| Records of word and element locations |
^^^^
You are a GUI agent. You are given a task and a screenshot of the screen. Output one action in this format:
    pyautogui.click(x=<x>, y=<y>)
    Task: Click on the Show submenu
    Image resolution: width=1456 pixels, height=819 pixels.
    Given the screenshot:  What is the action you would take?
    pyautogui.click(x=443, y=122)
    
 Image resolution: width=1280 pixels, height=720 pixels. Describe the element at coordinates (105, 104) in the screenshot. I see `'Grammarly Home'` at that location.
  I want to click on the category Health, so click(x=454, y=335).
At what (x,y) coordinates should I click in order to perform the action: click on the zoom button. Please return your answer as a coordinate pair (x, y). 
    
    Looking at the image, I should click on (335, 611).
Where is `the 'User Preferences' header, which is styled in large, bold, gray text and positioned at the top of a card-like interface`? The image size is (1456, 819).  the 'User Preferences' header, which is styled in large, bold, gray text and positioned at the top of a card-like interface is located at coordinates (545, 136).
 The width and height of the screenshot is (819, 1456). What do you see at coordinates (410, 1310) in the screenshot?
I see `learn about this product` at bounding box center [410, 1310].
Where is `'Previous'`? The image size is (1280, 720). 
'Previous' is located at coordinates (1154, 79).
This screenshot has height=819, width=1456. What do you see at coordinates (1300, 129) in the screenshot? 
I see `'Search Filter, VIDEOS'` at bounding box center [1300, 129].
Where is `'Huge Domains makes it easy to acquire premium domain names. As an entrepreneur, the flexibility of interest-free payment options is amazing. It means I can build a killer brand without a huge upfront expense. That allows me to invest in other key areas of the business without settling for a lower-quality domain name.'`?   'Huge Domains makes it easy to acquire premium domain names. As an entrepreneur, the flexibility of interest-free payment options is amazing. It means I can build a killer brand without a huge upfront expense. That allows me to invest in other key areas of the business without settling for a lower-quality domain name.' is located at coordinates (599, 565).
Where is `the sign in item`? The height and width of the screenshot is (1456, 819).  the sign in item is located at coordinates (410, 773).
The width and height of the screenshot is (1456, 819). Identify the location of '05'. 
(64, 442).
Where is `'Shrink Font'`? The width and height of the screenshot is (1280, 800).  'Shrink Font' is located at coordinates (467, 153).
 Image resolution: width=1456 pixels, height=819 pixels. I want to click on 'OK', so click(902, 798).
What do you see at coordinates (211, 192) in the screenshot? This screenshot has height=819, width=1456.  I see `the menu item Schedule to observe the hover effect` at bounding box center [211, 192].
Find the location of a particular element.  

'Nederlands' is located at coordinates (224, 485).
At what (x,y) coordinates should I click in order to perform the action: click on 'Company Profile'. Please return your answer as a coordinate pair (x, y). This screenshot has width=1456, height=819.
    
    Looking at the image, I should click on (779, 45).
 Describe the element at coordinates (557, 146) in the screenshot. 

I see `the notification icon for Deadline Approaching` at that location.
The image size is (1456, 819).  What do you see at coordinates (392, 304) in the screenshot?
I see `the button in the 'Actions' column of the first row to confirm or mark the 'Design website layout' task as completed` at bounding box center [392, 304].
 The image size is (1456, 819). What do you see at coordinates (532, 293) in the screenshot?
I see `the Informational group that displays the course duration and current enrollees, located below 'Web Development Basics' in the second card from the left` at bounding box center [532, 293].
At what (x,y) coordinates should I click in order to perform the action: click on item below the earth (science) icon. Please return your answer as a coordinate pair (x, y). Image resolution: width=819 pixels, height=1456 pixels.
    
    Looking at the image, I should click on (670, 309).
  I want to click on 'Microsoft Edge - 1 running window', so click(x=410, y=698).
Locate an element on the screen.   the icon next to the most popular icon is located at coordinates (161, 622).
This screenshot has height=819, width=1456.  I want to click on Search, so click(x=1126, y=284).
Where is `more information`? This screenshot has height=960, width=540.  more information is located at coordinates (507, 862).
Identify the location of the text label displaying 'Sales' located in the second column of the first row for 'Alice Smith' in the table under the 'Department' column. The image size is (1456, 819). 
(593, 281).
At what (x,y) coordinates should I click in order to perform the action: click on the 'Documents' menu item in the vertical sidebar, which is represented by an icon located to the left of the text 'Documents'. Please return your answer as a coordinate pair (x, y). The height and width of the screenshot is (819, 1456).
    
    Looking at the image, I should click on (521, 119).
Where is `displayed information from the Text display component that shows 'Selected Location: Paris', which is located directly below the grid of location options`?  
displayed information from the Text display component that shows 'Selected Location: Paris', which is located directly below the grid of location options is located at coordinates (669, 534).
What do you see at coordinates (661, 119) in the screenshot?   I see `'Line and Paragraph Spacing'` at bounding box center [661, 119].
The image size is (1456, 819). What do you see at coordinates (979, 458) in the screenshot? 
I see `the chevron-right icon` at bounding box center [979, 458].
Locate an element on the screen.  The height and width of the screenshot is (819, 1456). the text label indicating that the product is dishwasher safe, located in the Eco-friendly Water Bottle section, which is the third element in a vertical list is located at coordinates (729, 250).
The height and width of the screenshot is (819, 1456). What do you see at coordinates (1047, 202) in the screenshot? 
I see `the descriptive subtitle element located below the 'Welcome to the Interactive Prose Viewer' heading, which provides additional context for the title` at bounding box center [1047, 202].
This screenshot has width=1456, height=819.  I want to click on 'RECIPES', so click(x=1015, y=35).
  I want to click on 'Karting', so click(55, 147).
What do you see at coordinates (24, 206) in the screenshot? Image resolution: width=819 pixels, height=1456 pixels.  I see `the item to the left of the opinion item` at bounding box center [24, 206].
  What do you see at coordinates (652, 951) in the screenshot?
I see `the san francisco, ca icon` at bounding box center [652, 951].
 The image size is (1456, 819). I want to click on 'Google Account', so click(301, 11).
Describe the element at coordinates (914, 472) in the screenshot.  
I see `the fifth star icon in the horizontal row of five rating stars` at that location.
^^^^
| What the task requires |
Copy all of the records above word for word.

| Result |
You are a GUI agent. You are given a task and a screenshot of the screen. Output one action in this format:
    pyautogui.click(x=<x>, y=<y>)
    Task: Click on the Show submenu
    Image resolution: width=1456 pixels, height=819 pixels.
    Given the screenshot:  What is the action you would take?
    pyautogui.click(x=443, y=122)
    
 Image resolution: width=1280 pixels, height=720 pixels. Describe the element at coordinates (105, 104) in the screenshot. I see `'Grammarly Home'` at that location.
  I want to click on the category Health, so click(x=454, y=335).
At what (x,y) coordinates should I click in order to perform the action: click on the zoom button. Please return your answer as a coordinate pair (x, y). 
    
    Looking at the image, I should click on (335, 611).
Where is `the 'User Preferences' header, which is styled in large, bold, gray text and positioned at the top of a card-like interface`? The image size is (1456, 819).  the 'User Preferences' header, which is styled in large, bold, gray text and positioned at the top of a card-like interface is located at coordinates (545, 136).
 The width and height of the screenshot is (819, 1456). What do you see at coordinates (410, 1310) in the screenshot?
I see `learn about this product` at bounding box center [410, 1310].
Where is `'Previous'`? The image size is (1280, 720). 
'Previous' is located at coordinates (1154, 79).
This screenshot has height=819, width=1456. What do you see at coordinates (1300, 129) in the screenshot? 
I see `'Search Filter, VIDEOS'` at bounding box center [1300, 129].
Where is `'Huge Domains makes it easy to acquire premium domain names. As an entrepreneur, the flexibility of interest-free payment options is amazing. It means I can build a killer brand without a huge upfront expense. That allows me to invest in other key areas of the business without settling for a lower-quality domain name.'`?   'Huge Domains makes it easy to acquire premium domain names. As an entrepreneur, the flexibility of interest-free payment options is amazing. It means I can build a killer brand without a huge upfront expense. That allows me to invest in other key areas of the business without settling for a lower-quality domain name.' is located at coordinates (599, 565).
Where is `the sign in item`? The height and width of the screenshot is (1456, 819).  the sign in item is located at coordinates (410, 773).
The width and height of the screenshot is (1456, 819). Identify the location of '05'. 
(64, 442).
Where is `'Shrink Font'`? The width and height of the screenshot is (1280, 800).  'Shrink Font' is located at coordinates (467, 153).
 Image resolution: width=1456 pixels, height=819 pixels. I want to click on 'OK', so click(902, 798).
What do you see at coordinates (211, 192) in the screenshot? This screenshot has height=819, width=1456.  I see `the menu item Schedule to observe the hover effect` at bounding box center [211, 192].
Find the location of a particular element.  

'Nederlands' is located at coordinates (224, 485).
At what (x,y) coordinates should I click in order to perform the action: click on 'Company Profile'. Please return your answer as a coordinate pair (x, y). This screenshot has width=1456, height=819.
    
    Looking at the image, I should click on (779, 45).
 Describe the element at coordinates (557, 146) in the screenshot. 

I see `the notification icon for Deadline Approaching` at that location.
The image size is (1456, 819).  What do you see at coordinates (392, 304) in the screenshot?
I see `the button in the 'Actions' column of the first row to confirm or mark the 'Design website layout' task as completed` at bounding box center [392, 304].
 The image size is (1456, 819). What do you see at coordinates (532, 293) in the screenshot?
I see `the Informational group that displays the course duration and current enrollees, located below 'Web Development Basics' in the second card from the left` at bounding box center [532, 293].
At what (x,y) coordinates should I click in order to perform the action: click on item below the earth (science) icon. Please return your answer as a coordinate pair (x, y). Image resolution: width=819 pixels, height=1456 pixels.
    
    Looking at the image, I should click on (670, 309).
  I want to click on 'Microsoft Edge - 1 running window', so click(x=410, y=698).
Locate an element on the screen.   the icon next to the most popular icon is located at coordinates (161, 622).
This screenshot has height=819, width=1456.  I want to click on Search, so click(x=1126, y=284).
Where is `more information`? This screenshot has height=960, width=540.  more information is located at coordinates (507, 862).
Identify the location of the text label displaying 'Sales' located in the second column of the first row for 'Alice Smith' in the table under the 'Department' column. The image size is (1456, 819). 
(593, 281).
At what (x,y) coordinates should I click in order to perform the action: click on the 'Documents' menu item in the vertical sidebar, which is represented by an icon located to the left of the text 'Documents'. Please return your answer as a coordinate pair (x, y). The height and width of the screenshot is (819, 1456).
    
    Looking at the image, I should click on (521, 119).
Where is `displayed information from the Text display component that shows 'Selected Location: Paris', which is located directly below the grid of location options`?  
displayed information from the Text display component that shows 'Selected Location: Paris', which is located directly below the grid of location options is located at coordinates (669, 534).
What do you see at coordinates (661, 119) in the screenshot?   I see `'Line and Paragraph Spacing'` at bounding box center [661, 119].
The image size is (1456, 819). What do you see at coordinates (979, 458) in the screenshot? 
I see `the chevron-right icon` at bounding box center [979, 458].
Locate an element on the screen.  The height and width of the screenshot is (819, 1456). the text label indicating that the product is dishwasher safe, located in the Eco-friendly Water Bottle section, which is the third element in a vertical list is located at coordinates (729, 250).
The height and width of the screenshot is (819, 1456). What do you see at coordinates (1047, 202) in the screenshot? 
I see `the descriptive subtitle element located below the 'Welcome to the Interactive Prose Viewer' heading, which provides additional context for the title` at bounding box center [1047, 202].
This screenshot has width=1456, height=819.  I want to click on 'RECIPES', so click(x=1015, y=35).
  I want to click on 'Karting', so click(55, 147).
What do you see at coordinates (24, 206) in the screenshot? Image resolution: width=819 pixels, height=1456 pixels.  I see `the item to the left of the opinion item` at bounding box center [24, 206].
  What do you see at coordinates (652, 951) in the screenshot?
I see `the san francisco, ca icon` at bounding box center [652, 951].
 The image size is (1456, 819). I want to click on 'Google Account', so click(301, 11).
Describe the element at coordinates (914, 472) in the screenshot.  
I see `the fifth star icon in the horizontal row of five rating stars` at that location.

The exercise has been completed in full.